There is no doubt that Gage suffered the accident, and that it had a dramatic effect on his life. Nevertheless, Macmillan shows, the account that has entered both scientific and popular discourse is flawed. Firstly, we know very little about Gage’s personality and habits before the accident, and secondly the after effects were not, contemporaneously, reported as being quite so dramatic.

Within twenty-four hours of the accident, a first report was (anonymously) printed in the Ludlow, Vermont Free Soil Union. Having described the accident, the paper reports that “the most singular circumstance connected with this melancholy affair is, that he was alive at two o’clock this afternoon, and in full possession of his reason, and free from pain.”

“Gage’s physician”, as cited (second-hand) by Beatty above, was Dr John Martyn Harlow. Harlow mentioned very few psychological changes in his initial report of 1848. Henry Bigelow, Professor of Surgery at Harvard, wrote in 1850 that Gage was “quite recovered in faculties of body and mind.” It was Harlow’s account of 1868 that began to introduce the changes; the passage Beatty cites is taken from this source. Later writers began to embellish even more, adding drunkenness, braggadocio, a vainglorious tendency to show off his wound as part of Barnum’s Traveling Exhibition and an utter lack of foresight where these were unmentioned by Harlow.

In 1848, Macmillan writes, there was strong resistance to the idea that function could be localised to any particular are in the brain. Bigelow’s verdict was a victory for advocates of localisation, implying that the frontal lobes served no particular purpose. By 1868 however localisation was beginning to hold sway, with Paul Broca’s work on localising language function to the left hemisphere. Macmillan shows how differing psychological and neurological theories shaped the presentation of Gage’s story.

Macmillan explicitly states that this is not intended as a work of postmodernist relativism. Rather he is simply arguing that the subsequent stories of Gage bore little relation to the original facts that were known about him. Harlow’s account is pretty much all we know about Gage, and it is important to separate it from the subsequent encrustation of myth.

Quite aside from the pressures of neurological debate, a number of other stories have clung to Gage. The various accounts of him showing off his wound in a tent on Boston Common and in Barnum’s circus seem to derived from a passing reference in Harlow’s 1869 report to Gage’s stay in New York at “Barnum’s, with his iron”, which Macmillan presumes must mean Barnum’s American Museum, and there is no evidence Gage toured with a circus.
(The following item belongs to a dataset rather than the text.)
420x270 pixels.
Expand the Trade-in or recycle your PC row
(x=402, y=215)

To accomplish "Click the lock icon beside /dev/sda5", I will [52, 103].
As Macmillan writes, the textbook accounts of Gage are not wildly wrong. “If we divide the story into seven elements – rarely did a single account contain major errors in more than three of these elements”, and he finds that the more inaccurate textbooks seem to have depended on paraphrasing subsequent writers rather than Harlow’s report. This can be seen as a warning to authors in all disciplines to be wary of citing secondary sources routinely.

The story of Phineas Gage, as represented in the textbooks, is not a lie or a myth, but simply an exaggeration. Macmillan’s conclusion puts it best:

Vivid though Harlow’s description of Gage is, it is far from providing the detail we need for a full analysis of Phineas’ behaviour before and after the accident. That lack, together with the slightness of our knowledge of the specific locale and extent of the damage to his brain, provides too meagre a foundation on which to base hypotheses of the relation between the frontal lobes and their psychological functions- What has to be remembered is that his was the first case to point to a relation between brain an personality functions. That is its lasting importance.

Macmillan is exceedingly thorough and fair-minded in his approach. Some may even find the attention to detail excessive, with modern CT images of Gage’s skull, biographical chapters on Harlow, genealogical tables showing the lineage of Gage and Harlow. Macmillan, however, writes in a lively and accessible style. A book perhaps of interest only to a few, but nevertheless a fascinating example of how a medical case history “got legs”.